## GIVEN REQUEST
Copy the stretch of material from the line containing "This screenshot has height=854, width=1079." through the line containing "pyautogui.click(x=35, y=576)", including the requests, and add 67 to every coordinate in the answers.

■ ■ ■

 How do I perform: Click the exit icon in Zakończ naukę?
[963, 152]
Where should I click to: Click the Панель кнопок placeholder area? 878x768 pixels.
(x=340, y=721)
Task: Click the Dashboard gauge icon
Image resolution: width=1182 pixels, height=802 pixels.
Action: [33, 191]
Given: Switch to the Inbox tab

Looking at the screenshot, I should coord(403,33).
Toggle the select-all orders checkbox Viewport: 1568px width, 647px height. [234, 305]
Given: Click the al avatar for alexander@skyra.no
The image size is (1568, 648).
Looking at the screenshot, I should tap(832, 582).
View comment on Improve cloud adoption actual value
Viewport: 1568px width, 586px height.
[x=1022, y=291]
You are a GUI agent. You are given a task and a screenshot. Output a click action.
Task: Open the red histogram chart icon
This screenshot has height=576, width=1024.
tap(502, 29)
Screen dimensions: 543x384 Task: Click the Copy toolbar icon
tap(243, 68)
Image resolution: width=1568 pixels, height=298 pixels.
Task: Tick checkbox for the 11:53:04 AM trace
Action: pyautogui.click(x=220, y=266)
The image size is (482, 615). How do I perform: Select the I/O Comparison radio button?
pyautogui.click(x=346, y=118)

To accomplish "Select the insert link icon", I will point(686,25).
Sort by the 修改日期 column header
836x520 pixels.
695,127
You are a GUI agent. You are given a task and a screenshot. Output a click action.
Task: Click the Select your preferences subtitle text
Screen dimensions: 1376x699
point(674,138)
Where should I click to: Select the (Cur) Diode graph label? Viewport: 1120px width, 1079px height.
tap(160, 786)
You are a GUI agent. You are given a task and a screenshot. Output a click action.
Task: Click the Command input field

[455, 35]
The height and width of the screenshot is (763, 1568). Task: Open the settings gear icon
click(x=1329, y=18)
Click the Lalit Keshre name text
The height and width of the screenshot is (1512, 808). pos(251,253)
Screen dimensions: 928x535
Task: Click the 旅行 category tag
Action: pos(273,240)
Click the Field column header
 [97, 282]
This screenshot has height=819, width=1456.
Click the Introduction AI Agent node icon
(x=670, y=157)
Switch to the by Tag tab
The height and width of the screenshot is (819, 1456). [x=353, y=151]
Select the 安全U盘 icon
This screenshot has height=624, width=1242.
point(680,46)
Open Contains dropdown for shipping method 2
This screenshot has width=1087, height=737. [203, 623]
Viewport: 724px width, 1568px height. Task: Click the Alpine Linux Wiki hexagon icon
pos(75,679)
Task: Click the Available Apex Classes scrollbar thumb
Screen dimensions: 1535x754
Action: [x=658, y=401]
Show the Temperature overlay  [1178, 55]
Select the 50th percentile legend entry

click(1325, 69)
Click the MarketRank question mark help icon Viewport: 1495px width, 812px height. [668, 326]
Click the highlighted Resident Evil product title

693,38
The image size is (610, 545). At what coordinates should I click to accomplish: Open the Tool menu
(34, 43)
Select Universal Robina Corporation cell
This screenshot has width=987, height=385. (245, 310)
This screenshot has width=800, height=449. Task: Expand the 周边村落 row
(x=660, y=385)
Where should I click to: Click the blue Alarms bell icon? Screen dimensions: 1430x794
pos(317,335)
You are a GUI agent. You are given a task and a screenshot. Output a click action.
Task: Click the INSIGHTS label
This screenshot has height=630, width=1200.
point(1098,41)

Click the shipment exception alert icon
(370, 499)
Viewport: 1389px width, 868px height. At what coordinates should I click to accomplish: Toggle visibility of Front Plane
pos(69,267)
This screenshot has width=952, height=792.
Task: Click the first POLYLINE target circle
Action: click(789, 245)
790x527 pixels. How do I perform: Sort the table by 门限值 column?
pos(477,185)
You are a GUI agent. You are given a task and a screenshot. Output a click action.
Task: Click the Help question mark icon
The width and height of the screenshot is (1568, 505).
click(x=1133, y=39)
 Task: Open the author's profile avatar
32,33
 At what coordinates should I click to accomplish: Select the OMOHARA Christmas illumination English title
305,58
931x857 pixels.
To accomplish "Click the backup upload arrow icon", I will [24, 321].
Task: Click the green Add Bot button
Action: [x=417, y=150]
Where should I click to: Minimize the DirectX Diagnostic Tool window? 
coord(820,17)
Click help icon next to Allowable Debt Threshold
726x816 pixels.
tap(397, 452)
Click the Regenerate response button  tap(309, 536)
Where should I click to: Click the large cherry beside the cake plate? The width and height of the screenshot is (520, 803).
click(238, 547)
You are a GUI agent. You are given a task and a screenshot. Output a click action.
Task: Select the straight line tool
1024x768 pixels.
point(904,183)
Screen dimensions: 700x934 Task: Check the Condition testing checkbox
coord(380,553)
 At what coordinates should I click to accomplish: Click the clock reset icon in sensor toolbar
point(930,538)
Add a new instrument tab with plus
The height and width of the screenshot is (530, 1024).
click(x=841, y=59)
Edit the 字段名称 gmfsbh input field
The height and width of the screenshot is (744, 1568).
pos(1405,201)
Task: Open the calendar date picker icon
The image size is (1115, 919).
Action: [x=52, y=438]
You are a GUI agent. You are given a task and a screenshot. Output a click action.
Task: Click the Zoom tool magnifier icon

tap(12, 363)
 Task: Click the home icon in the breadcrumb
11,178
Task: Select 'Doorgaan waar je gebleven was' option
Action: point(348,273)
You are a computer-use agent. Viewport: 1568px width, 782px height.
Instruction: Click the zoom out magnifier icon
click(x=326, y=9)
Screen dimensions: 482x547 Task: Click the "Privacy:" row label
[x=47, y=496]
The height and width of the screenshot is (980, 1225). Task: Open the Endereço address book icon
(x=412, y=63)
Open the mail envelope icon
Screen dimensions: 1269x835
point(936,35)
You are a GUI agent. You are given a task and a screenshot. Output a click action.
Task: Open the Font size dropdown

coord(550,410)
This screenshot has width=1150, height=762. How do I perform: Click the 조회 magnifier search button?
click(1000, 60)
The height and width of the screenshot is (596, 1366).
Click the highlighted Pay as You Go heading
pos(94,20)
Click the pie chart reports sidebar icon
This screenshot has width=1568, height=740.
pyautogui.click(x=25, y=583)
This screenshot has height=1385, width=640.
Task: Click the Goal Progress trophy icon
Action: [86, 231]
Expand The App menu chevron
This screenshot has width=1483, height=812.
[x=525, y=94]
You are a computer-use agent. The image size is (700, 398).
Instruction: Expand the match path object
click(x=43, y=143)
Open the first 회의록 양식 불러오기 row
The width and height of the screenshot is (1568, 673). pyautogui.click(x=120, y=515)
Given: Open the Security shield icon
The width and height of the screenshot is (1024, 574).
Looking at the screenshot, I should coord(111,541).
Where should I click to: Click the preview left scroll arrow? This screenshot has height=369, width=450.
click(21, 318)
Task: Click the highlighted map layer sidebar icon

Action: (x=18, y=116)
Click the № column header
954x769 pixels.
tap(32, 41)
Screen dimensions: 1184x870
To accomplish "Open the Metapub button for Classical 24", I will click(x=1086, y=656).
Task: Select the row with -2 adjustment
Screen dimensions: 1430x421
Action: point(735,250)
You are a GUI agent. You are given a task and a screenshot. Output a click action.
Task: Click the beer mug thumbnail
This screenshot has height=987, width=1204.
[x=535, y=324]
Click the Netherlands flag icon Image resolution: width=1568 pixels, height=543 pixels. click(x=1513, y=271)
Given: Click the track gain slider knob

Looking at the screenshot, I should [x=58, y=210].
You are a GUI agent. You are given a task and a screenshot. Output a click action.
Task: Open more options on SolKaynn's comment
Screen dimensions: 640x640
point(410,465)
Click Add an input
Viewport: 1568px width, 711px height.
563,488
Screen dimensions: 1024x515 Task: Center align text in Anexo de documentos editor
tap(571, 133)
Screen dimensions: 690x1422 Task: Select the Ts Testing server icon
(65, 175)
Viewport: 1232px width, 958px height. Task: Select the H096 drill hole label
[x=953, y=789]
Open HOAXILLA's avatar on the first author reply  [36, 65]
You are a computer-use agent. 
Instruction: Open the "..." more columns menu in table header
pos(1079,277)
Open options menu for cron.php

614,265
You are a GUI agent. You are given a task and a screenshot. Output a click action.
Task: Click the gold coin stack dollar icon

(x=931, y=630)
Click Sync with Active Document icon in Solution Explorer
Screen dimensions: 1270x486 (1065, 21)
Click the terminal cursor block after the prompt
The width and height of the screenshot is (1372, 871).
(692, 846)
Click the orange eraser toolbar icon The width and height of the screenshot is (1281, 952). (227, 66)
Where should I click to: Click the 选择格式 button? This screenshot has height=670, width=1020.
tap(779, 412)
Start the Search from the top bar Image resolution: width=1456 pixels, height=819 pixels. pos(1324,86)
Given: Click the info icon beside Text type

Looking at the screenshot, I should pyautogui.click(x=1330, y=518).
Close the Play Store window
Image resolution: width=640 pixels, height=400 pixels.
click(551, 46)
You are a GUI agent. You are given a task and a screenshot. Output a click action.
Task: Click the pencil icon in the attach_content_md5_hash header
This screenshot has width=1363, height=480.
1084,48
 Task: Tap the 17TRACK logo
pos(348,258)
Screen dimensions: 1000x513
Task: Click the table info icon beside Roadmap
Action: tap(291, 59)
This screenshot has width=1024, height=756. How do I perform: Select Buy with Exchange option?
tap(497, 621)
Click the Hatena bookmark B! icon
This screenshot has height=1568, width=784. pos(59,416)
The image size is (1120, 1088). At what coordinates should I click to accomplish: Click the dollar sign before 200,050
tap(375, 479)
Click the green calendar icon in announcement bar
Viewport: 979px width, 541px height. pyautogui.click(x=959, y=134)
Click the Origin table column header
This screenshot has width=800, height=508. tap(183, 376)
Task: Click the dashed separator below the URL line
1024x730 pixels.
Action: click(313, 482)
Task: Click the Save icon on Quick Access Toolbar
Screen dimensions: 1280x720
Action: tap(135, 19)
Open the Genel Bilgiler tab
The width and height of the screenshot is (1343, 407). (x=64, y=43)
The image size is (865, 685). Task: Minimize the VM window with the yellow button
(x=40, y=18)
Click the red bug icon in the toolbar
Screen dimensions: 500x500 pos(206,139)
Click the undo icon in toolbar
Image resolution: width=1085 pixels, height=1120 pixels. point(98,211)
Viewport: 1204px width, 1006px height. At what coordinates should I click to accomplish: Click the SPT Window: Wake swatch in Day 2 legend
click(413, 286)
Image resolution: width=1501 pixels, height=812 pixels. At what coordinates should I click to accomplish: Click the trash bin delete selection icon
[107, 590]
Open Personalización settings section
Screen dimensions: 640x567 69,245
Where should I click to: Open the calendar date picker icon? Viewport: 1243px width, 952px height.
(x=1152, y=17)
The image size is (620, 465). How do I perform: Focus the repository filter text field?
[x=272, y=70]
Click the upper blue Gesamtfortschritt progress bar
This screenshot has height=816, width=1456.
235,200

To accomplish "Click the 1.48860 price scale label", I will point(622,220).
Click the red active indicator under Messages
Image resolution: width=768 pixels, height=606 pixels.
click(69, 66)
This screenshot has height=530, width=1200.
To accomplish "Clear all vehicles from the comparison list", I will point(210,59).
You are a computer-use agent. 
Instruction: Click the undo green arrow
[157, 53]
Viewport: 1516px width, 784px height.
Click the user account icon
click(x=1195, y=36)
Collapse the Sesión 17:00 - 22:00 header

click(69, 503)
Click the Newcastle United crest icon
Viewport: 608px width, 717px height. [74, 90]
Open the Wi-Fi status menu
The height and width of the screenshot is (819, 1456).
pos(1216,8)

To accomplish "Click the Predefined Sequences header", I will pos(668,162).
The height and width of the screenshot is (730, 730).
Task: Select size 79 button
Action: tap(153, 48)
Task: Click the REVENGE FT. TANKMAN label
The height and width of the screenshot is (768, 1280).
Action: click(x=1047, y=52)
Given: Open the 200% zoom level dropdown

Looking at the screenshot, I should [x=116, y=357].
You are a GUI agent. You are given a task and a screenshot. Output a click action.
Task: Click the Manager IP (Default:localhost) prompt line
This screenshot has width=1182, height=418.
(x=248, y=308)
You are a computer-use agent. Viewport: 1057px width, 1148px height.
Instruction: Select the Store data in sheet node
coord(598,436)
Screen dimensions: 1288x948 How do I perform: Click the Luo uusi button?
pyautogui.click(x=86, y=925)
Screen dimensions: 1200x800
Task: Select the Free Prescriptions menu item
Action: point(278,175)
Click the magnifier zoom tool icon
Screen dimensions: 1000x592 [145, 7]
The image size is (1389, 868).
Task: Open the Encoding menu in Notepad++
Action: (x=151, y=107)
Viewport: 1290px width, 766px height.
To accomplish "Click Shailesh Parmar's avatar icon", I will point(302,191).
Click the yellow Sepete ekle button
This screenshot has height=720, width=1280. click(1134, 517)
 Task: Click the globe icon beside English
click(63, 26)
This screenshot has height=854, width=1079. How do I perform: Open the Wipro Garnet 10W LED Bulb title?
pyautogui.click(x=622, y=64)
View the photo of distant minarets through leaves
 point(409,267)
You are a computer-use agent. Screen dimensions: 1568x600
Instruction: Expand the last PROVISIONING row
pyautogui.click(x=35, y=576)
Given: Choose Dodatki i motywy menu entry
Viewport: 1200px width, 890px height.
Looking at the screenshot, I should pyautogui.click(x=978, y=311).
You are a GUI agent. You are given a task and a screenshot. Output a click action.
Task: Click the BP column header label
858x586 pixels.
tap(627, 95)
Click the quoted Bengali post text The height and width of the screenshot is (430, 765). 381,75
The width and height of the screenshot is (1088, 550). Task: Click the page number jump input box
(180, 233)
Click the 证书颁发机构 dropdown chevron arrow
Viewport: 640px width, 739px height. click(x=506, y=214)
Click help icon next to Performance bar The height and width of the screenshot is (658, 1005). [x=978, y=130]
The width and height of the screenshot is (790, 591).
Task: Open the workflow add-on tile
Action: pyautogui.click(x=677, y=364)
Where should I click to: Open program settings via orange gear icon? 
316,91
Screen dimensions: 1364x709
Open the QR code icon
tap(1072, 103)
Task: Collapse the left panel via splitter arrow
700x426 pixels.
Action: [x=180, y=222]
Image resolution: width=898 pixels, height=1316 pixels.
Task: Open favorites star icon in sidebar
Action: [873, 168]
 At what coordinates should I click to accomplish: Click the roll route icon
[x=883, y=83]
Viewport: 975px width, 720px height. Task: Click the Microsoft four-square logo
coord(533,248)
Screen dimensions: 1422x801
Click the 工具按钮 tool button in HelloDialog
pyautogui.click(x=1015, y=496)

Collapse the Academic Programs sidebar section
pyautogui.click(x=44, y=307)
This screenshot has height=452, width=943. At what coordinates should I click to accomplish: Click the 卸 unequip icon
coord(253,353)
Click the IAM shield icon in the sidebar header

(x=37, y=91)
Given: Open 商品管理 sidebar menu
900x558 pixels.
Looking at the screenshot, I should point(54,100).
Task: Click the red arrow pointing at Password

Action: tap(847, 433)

■ ■ ■

## COMPLETE ANSWER
This screenshot has height=854, width=1079. How do I perform: Open the Wipro Garnet 10W LED Bulb title?
pyautogui.click(x=689, y=131)
View the photo of distant minarets through leaves
 point(476,334)
You are a computer-use agent. Screen dimensions: 1568x600
Instruction: Expand the last PROVISIONING row
pyautogui.click(x=102, y=643)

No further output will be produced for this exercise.